Il patronato delle arti
Cosimo esercita con larghezza il mecenatismo in opere di beneficienza, elargisce somme per la costruzione di chiese, palazzi e conventi e crea intorno a lui un sentimento di ammirazione e riconoscenza: tanto che, dopo la sua morte, con deliberazione pubblica gli viene conferito il titolo onorifico «pater patriae». Tra i suoi preferiti c'è l'architetto Michele Michelozzo, al quale affida diverse opere, tra cui il Palazzo Medici, la nuova residenza di famiglia posta su via Larga, oggi prototipo dell'architettura civica rinascimentale e sede della Provincia. Protettore di artisti e studiosi, si dota di una ricca raccolta di testi classici e contemporanei, incrementata nel tempo: l'interesse per il collezionismo librario lo porta a contribuire a importanti biblioteche come quella di San Marco, di San Lorenzo e della Badia Fiesolana. Con Donatello stabilisce un rapporto affettivo intenso, da cui derivarono opere eccelse come il David bronzeo. Come mecenate varcò anche i confini: a Parigi restaurò il Collegio degli italiani (poi distrutto) e a Gerusalemme costruì l'Ospizio dei Pellegrini.
Per saperne di più
Oggi a Palazzo Vecchio (sede del Comune in piazza della Signoria a Firenze) si possono ammirare gli affreschi cinquecenteschi con le Storie di Cosimo il Vecchio dipinti da Giorgio Vasari, uno dei grandi omaggi della città in suo onore.
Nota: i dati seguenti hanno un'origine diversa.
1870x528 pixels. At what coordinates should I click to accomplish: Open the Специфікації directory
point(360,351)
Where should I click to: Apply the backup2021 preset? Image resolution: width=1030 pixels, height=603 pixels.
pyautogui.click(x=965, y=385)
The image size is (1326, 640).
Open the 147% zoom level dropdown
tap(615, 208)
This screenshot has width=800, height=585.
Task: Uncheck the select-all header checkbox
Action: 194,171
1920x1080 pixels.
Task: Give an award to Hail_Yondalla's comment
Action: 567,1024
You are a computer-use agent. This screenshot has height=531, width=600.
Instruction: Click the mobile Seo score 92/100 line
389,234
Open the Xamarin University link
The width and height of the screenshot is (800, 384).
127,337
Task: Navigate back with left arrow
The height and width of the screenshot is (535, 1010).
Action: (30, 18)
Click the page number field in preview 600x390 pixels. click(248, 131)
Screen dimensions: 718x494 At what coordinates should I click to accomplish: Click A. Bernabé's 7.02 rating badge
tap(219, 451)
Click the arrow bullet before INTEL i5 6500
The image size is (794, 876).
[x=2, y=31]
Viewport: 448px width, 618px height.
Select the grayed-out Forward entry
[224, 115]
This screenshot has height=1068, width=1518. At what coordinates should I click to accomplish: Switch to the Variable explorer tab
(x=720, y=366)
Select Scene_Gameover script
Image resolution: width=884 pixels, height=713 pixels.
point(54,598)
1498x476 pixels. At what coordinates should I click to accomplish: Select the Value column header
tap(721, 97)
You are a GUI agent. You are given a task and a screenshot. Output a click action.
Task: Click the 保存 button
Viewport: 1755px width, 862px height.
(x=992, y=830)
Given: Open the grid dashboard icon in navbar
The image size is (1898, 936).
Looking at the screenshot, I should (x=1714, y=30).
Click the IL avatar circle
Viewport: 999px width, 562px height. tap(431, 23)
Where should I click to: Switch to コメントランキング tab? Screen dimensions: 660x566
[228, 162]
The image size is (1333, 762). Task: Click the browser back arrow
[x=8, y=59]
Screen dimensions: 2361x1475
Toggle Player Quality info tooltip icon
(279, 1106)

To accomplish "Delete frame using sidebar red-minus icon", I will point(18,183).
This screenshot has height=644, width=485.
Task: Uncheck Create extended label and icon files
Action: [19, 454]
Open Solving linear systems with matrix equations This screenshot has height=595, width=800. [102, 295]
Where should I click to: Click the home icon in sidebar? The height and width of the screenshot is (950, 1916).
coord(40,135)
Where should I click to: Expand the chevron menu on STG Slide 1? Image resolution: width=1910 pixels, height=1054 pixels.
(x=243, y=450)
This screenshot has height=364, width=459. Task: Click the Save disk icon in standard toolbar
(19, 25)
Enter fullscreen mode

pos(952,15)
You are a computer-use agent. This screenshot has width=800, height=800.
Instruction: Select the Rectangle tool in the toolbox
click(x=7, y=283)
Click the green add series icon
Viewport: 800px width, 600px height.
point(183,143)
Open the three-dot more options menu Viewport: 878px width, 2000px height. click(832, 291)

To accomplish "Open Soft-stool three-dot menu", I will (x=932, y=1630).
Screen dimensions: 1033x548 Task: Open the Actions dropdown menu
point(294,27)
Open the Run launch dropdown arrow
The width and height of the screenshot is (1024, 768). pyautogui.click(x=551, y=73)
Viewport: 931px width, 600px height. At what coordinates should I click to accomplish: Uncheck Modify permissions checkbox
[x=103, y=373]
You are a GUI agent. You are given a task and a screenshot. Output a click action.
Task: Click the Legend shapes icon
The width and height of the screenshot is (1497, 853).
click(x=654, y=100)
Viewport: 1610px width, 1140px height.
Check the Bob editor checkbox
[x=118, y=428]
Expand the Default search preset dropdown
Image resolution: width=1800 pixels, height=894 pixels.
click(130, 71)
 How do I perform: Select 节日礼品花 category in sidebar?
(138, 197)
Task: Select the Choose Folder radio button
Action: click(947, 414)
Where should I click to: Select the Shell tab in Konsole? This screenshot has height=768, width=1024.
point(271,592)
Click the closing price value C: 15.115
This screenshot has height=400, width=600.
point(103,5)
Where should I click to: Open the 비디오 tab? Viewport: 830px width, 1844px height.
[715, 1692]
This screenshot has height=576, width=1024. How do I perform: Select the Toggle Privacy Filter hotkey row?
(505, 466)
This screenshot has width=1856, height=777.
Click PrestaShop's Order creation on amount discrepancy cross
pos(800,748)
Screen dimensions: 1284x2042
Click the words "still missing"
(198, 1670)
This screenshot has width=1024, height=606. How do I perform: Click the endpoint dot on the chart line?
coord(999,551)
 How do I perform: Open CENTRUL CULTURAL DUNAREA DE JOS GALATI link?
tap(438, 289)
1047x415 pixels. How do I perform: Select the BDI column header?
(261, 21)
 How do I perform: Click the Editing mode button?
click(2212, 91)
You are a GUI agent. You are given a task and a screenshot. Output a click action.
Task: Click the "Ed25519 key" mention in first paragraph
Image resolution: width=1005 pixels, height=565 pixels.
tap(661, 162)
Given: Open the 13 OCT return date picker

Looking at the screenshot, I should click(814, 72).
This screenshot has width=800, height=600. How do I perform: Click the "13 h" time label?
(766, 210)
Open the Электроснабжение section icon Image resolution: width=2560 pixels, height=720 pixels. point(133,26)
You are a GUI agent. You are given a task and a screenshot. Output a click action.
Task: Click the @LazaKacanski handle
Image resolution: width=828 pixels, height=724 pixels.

Il committente fu Cosimo I de' Medici duca di Firenze che dal suo illustre avo ereditò il nome, in buon auspicio. Nel cortile degli Uffizi si trova la statua di Cosimo de' Medici eseguita da Luigi Magi. Tra i film che lo ricordano, invece, il più noto è quello pensato per la televisione, L'età di Cosimo de' Medici di Roberto Rossellini, uscito nel 1973.